• **EXERCISE DETAILS**: Locate every line in the data below that contains the word "close", and copy each of those lines.

(Extracted records)
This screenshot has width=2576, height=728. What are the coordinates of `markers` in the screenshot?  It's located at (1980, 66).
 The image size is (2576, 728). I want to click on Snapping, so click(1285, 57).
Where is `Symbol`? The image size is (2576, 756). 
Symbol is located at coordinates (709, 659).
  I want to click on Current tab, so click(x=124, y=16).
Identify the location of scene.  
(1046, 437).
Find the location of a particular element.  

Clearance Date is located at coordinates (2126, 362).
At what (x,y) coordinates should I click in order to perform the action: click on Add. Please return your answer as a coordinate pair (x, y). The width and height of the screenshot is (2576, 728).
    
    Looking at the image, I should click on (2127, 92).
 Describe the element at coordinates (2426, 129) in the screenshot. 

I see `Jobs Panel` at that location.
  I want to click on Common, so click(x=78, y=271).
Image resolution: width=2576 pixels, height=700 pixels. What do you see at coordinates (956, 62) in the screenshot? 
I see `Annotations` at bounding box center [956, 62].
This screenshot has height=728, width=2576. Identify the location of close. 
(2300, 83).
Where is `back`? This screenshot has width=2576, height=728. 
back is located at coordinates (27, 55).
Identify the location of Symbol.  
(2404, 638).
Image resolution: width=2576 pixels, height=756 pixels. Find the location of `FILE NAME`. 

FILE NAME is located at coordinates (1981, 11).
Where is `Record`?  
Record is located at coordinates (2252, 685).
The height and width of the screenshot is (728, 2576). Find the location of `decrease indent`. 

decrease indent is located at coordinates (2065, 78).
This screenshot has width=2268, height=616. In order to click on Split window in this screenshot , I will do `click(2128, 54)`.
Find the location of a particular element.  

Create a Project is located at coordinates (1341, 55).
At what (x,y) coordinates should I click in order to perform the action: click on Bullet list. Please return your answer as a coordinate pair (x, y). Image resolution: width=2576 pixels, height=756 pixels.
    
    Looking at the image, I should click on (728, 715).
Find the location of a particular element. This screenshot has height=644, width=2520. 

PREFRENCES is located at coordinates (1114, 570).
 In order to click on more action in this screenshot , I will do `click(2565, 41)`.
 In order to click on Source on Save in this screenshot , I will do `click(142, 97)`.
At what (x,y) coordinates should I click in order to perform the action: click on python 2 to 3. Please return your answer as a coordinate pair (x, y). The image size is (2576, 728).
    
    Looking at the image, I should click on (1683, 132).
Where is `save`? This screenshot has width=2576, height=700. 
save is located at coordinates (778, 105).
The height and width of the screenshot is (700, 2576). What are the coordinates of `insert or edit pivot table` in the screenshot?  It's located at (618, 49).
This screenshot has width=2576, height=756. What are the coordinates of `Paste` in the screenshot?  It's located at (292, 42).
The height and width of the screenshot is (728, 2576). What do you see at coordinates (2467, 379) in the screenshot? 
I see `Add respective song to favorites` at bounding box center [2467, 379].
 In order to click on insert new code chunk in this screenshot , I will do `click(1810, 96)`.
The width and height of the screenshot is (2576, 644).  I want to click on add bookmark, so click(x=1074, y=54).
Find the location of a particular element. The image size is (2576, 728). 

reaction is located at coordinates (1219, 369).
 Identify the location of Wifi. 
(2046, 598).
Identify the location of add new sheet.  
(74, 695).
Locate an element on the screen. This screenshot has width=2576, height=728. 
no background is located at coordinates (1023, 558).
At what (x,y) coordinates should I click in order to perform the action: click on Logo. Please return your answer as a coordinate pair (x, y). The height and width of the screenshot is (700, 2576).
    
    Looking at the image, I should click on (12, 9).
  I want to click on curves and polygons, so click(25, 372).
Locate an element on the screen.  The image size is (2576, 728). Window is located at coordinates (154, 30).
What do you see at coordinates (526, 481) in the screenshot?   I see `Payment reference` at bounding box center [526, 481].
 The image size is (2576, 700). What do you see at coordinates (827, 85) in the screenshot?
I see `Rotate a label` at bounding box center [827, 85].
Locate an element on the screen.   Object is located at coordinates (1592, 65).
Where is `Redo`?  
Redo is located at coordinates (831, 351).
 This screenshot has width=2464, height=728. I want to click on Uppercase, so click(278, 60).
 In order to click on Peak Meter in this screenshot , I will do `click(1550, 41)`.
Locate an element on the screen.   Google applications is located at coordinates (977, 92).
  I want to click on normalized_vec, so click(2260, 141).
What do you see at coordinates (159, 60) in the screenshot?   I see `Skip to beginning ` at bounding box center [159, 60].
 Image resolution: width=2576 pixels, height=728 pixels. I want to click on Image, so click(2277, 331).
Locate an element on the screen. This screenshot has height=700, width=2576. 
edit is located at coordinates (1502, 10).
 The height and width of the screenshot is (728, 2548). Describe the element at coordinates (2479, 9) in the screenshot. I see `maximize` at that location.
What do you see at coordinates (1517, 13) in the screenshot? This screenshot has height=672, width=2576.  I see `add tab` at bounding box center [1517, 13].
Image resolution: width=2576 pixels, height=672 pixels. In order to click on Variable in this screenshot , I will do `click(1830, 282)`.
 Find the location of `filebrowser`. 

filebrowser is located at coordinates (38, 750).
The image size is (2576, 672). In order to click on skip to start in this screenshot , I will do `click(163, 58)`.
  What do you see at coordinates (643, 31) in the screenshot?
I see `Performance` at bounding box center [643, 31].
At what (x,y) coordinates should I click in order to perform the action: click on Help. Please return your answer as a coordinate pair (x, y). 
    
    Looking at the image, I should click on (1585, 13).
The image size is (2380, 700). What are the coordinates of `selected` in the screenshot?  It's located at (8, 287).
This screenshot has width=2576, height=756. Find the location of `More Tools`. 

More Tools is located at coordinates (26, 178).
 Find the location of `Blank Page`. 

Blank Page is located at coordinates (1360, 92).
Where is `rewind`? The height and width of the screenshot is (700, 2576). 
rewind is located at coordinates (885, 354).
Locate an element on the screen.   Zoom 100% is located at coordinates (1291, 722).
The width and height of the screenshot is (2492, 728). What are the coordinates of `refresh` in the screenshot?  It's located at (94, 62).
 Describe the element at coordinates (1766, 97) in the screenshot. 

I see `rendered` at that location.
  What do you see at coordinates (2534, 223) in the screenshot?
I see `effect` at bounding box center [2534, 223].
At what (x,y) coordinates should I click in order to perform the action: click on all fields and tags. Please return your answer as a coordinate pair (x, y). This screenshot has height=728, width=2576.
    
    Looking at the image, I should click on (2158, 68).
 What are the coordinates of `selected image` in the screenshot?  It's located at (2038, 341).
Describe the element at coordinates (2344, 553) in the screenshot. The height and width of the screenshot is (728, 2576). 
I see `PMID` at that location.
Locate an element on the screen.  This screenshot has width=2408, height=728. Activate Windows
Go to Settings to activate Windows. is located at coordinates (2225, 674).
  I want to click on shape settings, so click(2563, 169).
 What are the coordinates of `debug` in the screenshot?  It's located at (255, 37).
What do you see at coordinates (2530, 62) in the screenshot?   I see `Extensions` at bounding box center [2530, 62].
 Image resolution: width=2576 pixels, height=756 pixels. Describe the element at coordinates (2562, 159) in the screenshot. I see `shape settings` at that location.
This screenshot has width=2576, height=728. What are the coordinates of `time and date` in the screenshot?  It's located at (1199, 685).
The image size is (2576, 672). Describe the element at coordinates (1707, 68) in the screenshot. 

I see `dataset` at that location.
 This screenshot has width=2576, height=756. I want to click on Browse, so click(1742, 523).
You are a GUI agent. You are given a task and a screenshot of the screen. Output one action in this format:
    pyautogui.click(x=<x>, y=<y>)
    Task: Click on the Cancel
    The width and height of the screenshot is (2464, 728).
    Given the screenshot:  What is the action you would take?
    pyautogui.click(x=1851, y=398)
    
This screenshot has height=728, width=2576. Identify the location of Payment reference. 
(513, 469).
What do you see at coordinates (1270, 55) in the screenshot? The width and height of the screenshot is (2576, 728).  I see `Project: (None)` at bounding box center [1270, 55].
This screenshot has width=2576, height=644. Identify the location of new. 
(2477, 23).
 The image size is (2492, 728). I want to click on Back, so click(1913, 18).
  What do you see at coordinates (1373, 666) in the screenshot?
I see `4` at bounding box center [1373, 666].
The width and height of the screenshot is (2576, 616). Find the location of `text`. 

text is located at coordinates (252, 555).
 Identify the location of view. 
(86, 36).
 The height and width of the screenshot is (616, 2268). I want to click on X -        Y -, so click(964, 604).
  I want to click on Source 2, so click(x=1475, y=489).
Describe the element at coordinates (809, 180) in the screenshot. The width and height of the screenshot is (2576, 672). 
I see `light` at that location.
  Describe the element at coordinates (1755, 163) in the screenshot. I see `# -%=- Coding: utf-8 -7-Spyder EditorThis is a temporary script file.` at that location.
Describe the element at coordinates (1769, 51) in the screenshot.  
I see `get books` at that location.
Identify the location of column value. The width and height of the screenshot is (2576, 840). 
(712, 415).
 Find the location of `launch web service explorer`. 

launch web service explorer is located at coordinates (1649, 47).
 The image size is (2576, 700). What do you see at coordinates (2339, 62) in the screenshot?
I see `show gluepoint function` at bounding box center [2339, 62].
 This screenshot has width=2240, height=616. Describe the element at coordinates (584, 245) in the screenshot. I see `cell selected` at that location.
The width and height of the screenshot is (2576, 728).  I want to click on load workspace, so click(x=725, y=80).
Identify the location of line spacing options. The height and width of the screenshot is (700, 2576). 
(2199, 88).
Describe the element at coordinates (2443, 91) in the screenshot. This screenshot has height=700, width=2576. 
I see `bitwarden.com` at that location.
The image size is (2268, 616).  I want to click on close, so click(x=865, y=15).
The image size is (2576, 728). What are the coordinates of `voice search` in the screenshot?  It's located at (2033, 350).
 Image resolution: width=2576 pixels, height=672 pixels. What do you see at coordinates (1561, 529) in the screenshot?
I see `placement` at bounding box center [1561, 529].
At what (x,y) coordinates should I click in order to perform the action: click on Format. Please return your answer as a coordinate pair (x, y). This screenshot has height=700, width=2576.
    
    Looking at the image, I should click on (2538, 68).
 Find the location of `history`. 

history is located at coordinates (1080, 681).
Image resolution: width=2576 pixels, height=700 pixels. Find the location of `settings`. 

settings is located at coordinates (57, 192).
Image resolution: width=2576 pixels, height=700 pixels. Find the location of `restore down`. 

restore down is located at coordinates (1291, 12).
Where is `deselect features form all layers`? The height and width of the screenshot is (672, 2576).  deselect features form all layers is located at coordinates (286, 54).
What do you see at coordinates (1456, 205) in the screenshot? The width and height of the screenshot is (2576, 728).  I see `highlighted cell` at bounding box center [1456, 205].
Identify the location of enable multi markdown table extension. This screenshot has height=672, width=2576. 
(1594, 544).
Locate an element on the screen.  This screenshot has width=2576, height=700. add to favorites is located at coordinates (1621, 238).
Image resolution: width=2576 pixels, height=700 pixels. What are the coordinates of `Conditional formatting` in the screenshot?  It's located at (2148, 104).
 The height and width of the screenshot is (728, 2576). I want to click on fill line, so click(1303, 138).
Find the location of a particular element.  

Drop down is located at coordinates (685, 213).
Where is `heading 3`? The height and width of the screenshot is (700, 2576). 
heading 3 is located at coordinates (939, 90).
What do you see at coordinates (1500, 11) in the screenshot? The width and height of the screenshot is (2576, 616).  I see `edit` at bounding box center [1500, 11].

• **OUTPUT**:
This screenshot has height=728, width=2576. Identify the location of close. 
The image size is (2268, 616).  I want to click on close, so click(x=865, y=15).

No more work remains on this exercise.